Examining the Interplay of Asymmetry in Dynamic Coupling and Evolutionary Conservation

[0096] To gain insight into how controller/controlled categorization relates to a position's conservation, the ConSurf database (Ben Chorin et al., 2020; Goldenberg et al., 2009) was used to evaluate conservation of each site. Namely, the distribution of conservation of each residue in DHFR was considered with respect to its asymmetry categorization (FIG. 7). Previous studies have shown that the positions of the M20 and FG loops are structurally and evolutionarily conserved. When the conservation of residues controlled by the M20 and FG loops was investigated, the controlled residues were found to be highly conserved. This suggests that mutations of controlled residues often yield deleterious outcomes and are therefore filtered out by natural selection. Alternatively, controller sites are found to be nonconserved, indicating that they can accommodate a diverse number of mutations. This behavior was observed in the deep mutational scanning data where mutations on controller residues enable enhancement or modular changes in the activity of DHFR. Conservation analyses showed that controlled residues are highly conserved, while controller sites are nonconserved, allowing for a diverse number of mutations and enabling enhancement or modular changes in the activity of DHFR. Indeed, these results agree with the deep sequencing data where the mutations on controlled sites are usually deleterious; therefore, they are also eliminated during evolution.

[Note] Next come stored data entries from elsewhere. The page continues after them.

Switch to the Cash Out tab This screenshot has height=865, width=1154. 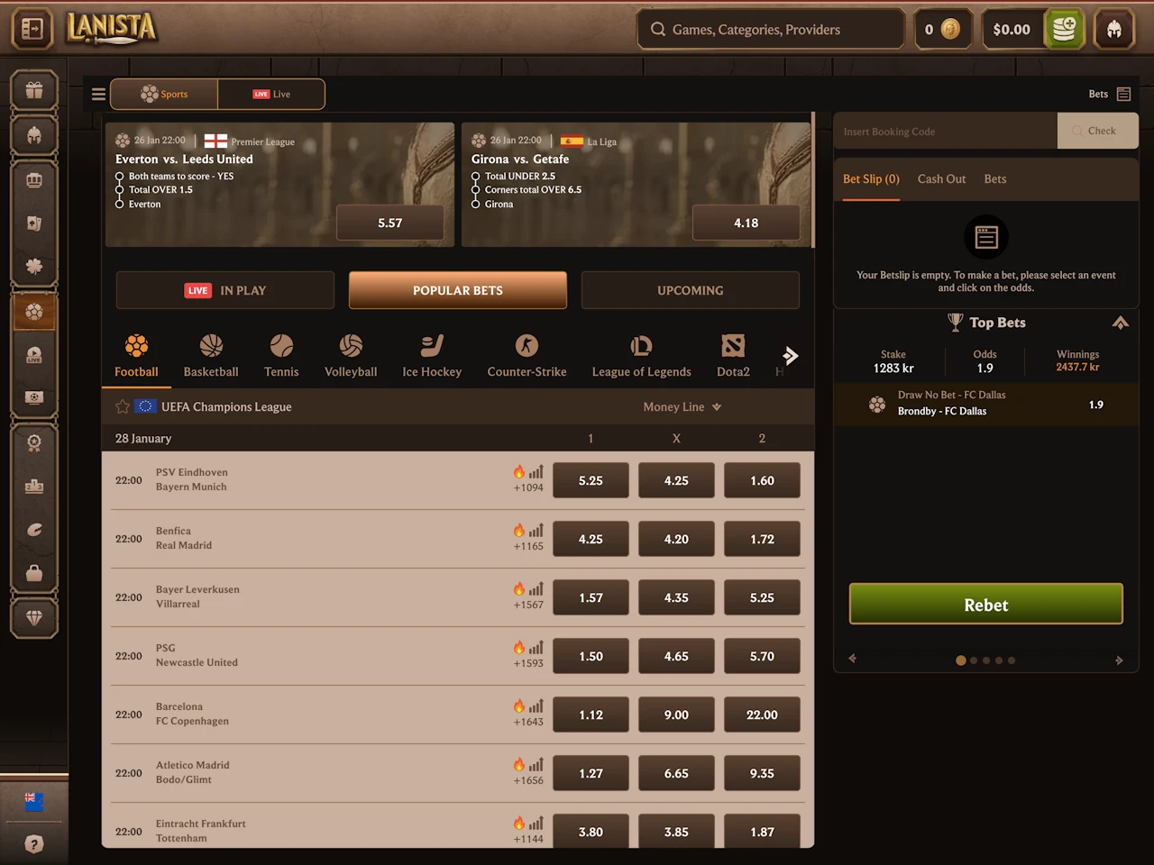click(x=941, y=179)
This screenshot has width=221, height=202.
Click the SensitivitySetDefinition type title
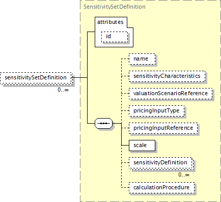tap(115, 7)
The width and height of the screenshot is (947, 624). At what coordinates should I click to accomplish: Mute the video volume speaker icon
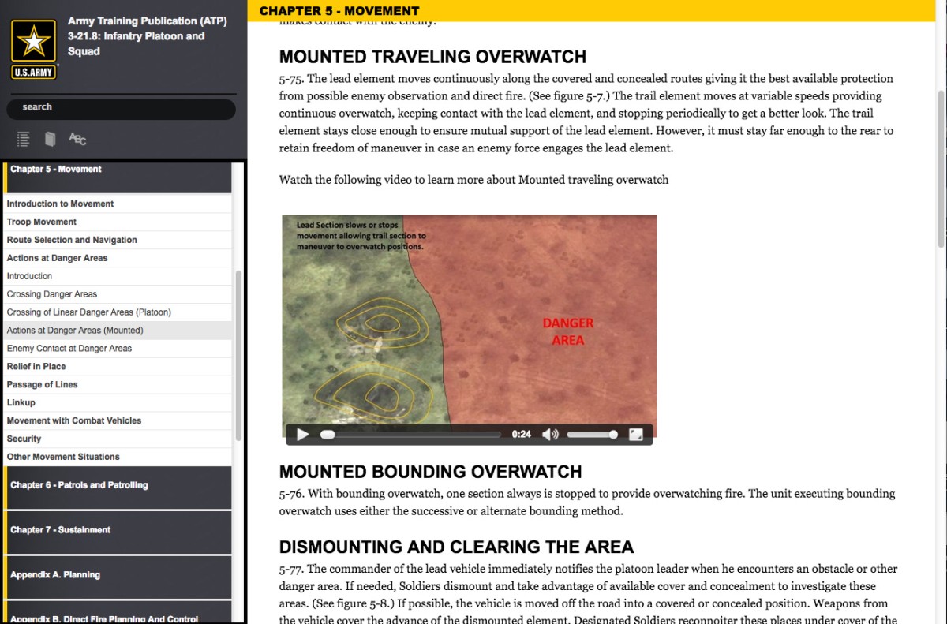550,434
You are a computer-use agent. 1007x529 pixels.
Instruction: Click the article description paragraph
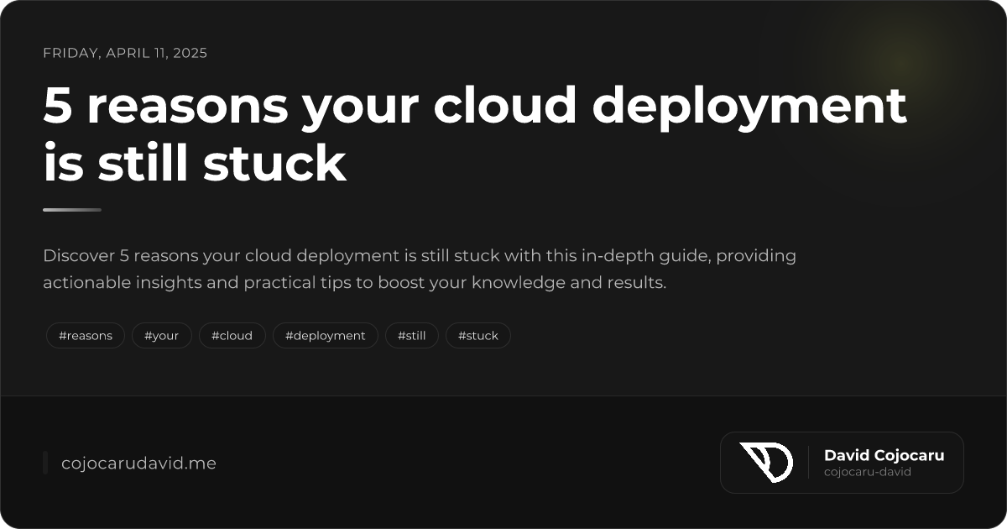point(420,269)
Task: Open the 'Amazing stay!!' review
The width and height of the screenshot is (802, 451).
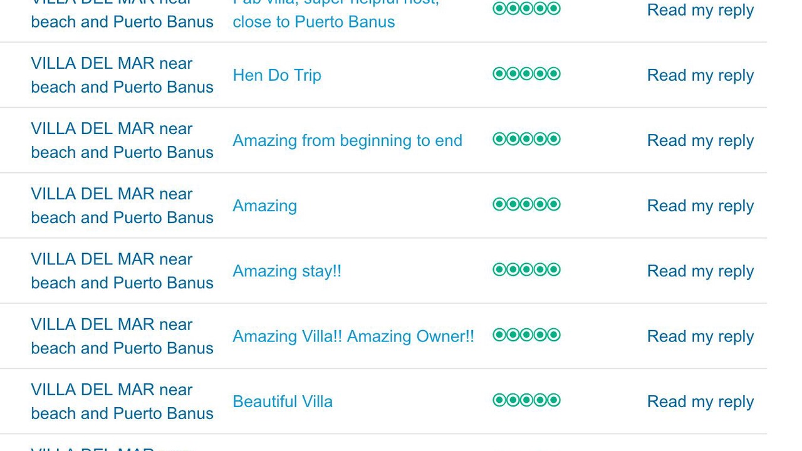Action: coord(287,271)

[0097] To gain a deeper insight into why a distinction between controlled and controller residue conservation exists, the flexibility of these positions was examined. The analyses demonstrate that controlled residues are often highly rigid with an average % DFI score of 0.2 (FIG. 13). Mutations occurring at these rigid sites typically have detrimental effects on function. In contrast, the controller residues exhibit a higher average % DFI value of 0.8 (FIG. 13), indicating high flexibility. This flexibility enables these positions to tolerate a broader range of amino acid changes. Consequently, selectively targeting controller residues holds promise for random mutagenesis or rational design approaches aiming to finely adjust the activity of DHFR. We believe our dynamics metrics DFI and DCI.sub.asym could uncover these positions in other proteins as well.

Conclusion

[0098] In this study, it was shown that dynamics-based metrics can be utilized to better understand the functional outcomes of mutations in DHFR. DFI scores displayed great promise in differentiating positions that might lead to beneficial or deleterious functional changes. The DCI metric revealed that the long-distance dynamic coupling between the M20 loop and other residues in DHFR differs significantly differs from that of FG loop. These diverse allosteric features are further investigated with our novel DCI.sub.asym metric. The observed differences between residues that are controlled by or control two important loops in DHFR highlight how mutation of controller residues can fine tune enzyme activity through dynamic allostery. In addition, the evaluation of evolutionary conservation of controlled versus controller positions indicated that the controller sites are more amenable to mutations. On the other hand, controlled sites were more conserved since mutations to these sites often results in loss of function. Although this example study was carried out using DHFR, the conclusions drawn in this work display great promise for using dynamics metrics to gain a better understanding of how residues distal from functional portions of proteins can potentially modulate protein activity without compromising the fold.

[0099] The present disclosure has described one or more preferred embodiments, and it should be appreciated that many equivalents, alternatives, variations, and modifications, aside from those expressly stated, are possible and within the scope of the disclosure.